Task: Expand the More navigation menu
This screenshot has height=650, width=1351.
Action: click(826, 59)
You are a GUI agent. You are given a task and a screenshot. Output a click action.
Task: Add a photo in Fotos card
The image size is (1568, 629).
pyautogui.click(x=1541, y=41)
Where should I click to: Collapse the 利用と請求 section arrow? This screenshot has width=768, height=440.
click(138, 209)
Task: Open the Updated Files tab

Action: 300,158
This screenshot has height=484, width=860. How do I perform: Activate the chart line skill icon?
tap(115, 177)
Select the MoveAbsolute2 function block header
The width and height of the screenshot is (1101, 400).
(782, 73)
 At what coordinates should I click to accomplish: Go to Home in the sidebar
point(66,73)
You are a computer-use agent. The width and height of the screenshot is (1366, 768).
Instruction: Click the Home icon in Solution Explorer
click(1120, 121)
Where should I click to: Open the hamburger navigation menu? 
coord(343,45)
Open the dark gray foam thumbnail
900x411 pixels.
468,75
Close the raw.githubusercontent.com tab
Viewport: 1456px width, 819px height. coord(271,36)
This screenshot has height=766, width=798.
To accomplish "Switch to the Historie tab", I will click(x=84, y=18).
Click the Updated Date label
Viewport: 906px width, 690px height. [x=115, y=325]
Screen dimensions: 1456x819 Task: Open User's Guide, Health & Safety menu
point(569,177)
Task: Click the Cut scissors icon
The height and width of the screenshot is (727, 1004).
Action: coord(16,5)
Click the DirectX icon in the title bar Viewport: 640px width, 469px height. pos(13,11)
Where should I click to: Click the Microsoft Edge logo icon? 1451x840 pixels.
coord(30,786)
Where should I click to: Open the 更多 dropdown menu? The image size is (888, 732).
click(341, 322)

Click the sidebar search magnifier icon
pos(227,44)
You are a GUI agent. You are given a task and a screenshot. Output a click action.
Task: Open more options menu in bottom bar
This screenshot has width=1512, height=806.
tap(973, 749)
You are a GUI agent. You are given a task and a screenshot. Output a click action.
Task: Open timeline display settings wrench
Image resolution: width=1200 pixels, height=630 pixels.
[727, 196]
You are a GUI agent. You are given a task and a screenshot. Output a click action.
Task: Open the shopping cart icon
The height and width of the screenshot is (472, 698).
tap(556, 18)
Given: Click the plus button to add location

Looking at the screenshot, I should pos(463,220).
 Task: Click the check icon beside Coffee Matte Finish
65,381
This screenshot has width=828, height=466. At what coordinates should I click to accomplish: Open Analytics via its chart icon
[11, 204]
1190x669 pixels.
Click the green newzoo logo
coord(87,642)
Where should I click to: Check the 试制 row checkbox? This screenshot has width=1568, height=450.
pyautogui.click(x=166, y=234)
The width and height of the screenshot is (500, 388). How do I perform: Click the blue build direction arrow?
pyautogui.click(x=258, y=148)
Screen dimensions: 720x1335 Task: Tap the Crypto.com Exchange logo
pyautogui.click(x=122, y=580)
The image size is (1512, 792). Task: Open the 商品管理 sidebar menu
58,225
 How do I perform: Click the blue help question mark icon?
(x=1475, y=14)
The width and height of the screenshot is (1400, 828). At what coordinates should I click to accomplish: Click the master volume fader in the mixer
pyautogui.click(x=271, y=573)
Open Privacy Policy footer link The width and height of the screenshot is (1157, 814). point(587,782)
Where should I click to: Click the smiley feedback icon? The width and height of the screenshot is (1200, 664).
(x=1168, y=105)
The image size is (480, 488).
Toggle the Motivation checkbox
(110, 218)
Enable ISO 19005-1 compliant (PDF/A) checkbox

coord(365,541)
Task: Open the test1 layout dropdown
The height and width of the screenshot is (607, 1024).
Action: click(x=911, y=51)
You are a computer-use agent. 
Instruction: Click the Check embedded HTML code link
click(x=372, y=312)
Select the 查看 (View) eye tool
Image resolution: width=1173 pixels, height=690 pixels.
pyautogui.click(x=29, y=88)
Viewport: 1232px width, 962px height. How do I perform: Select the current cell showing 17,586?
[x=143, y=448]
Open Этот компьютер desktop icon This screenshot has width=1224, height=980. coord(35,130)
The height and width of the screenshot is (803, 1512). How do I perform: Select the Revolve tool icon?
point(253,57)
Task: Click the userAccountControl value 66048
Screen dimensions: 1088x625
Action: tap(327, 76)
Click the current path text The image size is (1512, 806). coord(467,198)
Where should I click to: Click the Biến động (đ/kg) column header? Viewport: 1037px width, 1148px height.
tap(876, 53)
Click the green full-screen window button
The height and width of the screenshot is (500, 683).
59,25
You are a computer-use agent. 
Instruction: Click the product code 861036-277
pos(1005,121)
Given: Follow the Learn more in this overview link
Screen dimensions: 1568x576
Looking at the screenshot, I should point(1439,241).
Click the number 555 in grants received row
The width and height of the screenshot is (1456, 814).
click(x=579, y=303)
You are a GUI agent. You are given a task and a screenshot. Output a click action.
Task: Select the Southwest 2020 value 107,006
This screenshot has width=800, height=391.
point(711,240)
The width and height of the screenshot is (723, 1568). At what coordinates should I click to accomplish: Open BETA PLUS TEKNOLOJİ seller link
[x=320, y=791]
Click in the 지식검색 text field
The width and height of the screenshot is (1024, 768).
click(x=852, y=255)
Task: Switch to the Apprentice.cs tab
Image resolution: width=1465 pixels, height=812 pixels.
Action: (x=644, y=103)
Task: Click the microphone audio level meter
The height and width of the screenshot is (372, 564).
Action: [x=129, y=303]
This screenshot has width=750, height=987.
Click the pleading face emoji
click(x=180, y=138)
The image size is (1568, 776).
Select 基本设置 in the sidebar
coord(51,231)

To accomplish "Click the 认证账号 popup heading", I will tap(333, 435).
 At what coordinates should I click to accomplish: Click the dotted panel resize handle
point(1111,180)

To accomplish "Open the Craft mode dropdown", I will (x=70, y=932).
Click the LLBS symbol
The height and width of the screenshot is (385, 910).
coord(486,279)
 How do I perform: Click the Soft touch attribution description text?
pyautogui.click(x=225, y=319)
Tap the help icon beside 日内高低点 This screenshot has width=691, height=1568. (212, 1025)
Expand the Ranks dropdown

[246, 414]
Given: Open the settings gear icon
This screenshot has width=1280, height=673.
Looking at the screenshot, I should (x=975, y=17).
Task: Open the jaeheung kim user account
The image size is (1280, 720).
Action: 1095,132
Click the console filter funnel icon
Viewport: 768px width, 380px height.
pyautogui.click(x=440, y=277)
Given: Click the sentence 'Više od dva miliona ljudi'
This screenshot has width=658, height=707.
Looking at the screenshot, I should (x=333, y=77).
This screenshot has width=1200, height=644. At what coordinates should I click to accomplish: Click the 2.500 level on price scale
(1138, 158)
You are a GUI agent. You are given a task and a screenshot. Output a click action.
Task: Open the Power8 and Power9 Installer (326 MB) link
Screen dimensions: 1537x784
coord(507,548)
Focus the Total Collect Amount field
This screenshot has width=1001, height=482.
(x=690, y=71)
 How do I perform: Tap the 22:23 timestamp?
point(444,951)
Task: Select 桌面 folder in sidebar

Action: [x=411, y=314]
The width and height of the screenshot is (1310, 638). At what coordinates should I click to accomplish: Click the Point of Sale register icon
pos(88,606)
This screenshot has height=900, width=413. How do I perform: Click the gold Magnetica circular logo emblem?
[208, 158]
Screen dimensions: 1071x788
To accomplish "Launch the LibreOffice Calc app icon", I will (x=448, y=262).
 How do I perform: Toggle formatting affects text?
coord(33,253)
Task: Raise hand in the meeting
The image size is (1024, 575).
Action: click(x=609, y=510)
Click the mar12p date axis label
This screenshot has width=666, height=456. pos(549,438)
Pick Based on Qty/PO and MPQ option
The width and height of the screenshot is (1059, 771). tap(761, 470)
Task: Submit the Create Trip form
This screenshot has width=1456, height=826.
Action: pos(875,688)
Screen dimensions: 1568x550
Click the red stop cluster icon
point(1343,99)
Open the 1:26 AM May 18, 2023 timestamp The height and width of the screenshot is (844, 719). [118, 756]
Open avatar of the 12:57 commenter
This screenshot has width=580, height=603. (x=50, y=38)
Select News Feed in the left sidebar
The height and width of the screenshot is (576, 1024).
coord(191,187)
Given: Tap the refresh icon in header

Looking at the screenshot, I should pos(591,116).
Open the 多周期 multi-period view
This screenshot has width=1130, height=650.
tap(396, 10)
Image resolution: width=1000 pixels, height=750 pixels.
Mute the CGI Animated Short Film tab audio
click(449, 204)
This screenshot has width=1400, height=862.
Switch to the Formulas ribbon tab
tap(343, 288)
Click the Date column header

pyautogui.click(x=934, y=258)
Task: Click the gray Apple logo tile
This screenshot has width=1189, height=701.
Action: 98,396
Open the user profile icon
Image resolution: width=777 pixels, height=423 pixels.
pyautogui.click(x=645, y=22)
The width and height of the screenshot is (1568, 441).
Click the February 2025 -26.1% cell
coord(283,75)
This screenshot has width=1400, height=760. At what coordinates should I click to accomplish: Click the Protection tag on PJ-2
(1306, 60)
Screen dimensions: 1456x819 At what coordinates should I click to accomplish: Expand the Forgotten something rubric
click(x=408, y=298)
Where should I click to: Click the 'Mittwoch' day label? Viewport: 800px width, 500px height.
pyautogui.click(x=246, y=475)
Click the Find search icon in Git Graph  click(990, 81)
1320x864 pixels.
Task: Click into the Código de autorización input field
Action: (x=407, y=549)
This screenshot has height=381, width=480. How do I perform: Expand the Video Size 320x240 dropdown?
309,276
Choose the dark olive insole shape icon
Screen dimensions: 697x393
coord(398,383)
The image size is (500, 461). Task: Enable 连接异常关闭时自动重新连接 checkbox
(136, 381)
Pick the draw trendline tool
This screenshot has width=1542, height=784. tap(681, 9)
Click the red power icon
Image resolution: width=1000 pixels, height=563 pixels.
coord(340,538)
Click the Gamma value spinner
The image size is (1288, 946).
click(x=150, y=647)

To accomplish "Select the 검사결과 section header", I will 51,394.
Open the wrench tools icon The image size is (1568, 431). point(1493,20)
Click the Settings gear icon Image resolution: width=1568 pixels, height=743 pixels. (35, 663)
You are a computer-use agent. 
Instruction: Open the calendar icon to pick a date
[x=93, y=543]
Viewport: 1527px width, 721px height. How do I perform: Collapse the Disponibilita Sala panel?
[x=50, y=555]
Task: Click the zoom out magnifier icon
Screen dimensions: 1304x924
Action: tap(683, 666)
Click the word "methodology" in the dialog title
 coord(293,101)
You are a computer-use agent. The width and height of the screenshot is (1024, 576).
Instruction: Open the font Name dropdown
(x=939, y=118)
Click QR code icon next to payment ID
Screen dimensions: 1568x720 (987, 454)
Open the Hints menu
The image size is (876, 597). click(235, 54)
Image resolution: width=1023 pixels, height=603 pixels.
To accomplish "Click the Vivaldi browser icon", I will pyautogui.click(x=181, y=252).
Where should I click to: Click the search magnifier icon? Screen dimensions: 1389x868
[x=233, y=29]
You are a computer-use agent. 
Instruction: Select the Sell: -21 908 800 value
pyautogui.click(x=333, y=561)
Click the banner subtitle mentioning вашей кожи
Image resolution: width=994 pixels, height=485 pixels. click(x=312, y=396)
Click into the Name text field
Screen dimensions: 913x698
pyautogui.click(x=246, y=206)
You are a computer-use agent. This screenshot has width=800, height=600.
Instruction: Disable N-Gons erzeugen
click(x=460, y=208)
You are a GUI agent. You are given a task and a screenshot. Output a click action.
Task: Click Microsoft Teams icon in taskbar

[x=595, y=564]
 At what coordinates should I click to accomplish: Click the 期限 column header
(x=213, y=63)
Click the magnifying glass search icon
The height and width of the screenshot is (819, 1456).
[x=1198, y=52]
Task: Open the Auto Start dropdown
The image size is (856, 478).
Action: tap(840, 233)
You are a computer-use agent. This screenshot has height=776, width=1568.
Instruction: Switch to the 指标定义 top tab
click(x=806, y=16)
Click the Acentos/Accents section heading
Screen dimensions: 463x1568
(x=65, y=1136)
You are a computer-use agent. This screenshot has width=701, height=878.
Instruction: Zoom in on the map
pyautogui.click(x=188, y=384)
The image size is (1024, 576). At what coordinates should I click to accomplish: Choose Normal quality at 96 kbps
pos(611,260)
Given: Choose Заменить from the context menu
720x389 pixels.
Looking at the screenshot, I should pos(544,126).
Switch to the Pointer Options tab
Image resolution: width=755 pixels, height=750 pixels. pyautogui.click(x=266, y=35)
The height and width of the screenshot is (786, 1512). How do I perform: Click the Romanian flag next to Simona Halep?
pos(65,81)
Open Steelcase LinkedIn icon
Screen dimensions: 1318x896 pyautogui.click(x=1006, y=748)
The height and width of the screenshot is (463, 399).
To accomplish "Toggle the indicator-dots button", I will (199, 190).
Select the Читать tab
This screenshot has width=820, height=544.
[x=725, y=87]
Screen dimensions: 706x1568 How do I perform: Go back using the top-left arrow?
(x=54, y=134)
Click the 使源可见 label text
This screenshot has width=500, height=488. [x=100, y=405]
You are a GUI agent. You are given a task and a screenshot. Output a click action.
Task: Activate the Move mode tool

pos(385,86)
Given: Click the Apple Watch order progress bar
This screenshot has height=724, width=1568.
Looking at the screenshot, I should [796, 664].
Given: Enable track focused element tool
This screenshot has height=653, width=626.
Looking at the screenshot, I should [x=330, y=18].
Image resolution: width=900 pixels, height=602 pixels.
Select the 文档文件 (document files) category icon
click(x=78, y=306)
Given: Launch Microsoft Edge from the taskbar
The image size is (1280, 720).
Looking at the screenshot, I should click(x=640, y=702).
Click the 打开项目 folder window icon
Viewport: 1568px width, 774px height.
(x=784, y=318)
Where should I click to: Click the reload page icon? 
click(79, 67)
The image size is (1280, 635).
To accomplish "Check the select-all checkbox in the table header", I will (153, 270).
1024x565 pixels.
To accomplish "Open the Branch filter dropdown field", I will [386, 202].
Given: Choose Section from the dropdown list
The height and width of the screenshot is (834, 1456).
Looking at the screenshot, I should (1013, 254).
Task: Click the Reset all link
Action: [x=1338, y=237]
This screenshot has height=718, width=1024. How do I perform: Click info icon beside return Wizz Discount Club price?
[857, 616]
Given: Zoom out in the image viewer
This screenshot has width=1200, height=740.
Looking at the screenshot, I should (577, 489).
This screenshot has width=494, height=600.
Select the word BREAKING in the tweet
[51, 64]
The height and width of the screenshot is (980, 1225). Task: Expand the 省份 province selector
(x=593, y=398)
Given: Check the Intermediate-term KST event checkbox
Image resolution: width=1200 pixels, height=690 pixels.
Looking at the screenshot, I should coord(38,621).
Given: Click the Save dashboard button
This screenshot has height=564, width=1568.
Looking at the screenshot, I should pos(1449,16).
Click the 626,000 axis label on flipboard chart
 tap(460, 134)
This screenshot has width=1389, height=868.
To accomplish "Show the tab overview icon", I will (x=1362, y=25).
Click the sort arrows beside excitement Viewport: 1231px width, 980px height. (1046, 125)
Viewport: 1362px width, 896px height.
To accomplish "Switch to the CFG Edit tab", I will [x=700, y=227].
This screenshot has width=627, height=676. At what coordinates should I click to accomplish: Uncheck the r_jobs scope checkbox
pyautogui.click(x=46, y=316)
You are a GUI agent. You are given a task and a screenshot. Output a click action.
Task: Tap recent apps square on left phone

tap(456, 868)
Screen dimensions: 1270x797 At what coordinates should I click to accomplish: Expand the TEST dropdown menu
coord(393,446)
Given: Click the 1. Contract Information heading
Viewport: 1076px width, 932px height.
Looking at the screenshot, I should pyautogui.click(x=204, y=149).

|---|

## TASK TO CARRY OUT:
Starting at the first line of the records and ending with the line that contains "point(569,177)", rewrite those lines with every "menu" changed to "panel" and everything else left as it is.

## SOLUTION FOR THIS TASK:
Task: Expand the More navigation panel
This screenshot has height=650, width=1351.
Action: click(826, 59)
You are a GUI agent. You are given a task and a screenshot. Output a click action.
Task: Add a photo in Fotos card
The image size is (1568, 629).
pyautogui.click(x=1541, y=41)
Where should I click to: Collapse the 利用と請求 section arrow? This screenshot has width=768, height=440.
click(138, 209)
Task: Open the Updated Files tab

Action: 300,158
This screenshot has height=484, width=860. How do I perform: Activate the chart line skill icon?
tap(115, 177)
Select the MoveAbsolute2 function block header
The width and height of the screenshot is (1101, 400).
(782, 73)
 At what coordinates should I click to accomplish: Go to Home in the sidebar
point(66,73)
You are a computer-use agent. The width and height of the screenshot is (1366, 768).
Instruction: Click the Home icon in Solution Explorer
click(1120, 121)
Where should I click to: Open the hamburger navigation panel? 
coord(343,45)
Open the dark gray foam thumbnail
900x411 pixels.
468,75
Close the raw.githubusercontent.com tab
Viewport: 1456px width, 819px height. coord(271,36)
This screenshot has height=766, width=798.
To accomplish "Switch to the Historie tab", I will click(x=84, y=18).
Click the Updated Date label
Viewport: 906px width, 690px height. [x=115, y=325]
Screen dimensions: 1456x819 Task: Open User's Guide, Health & Safety panel
point(569,177)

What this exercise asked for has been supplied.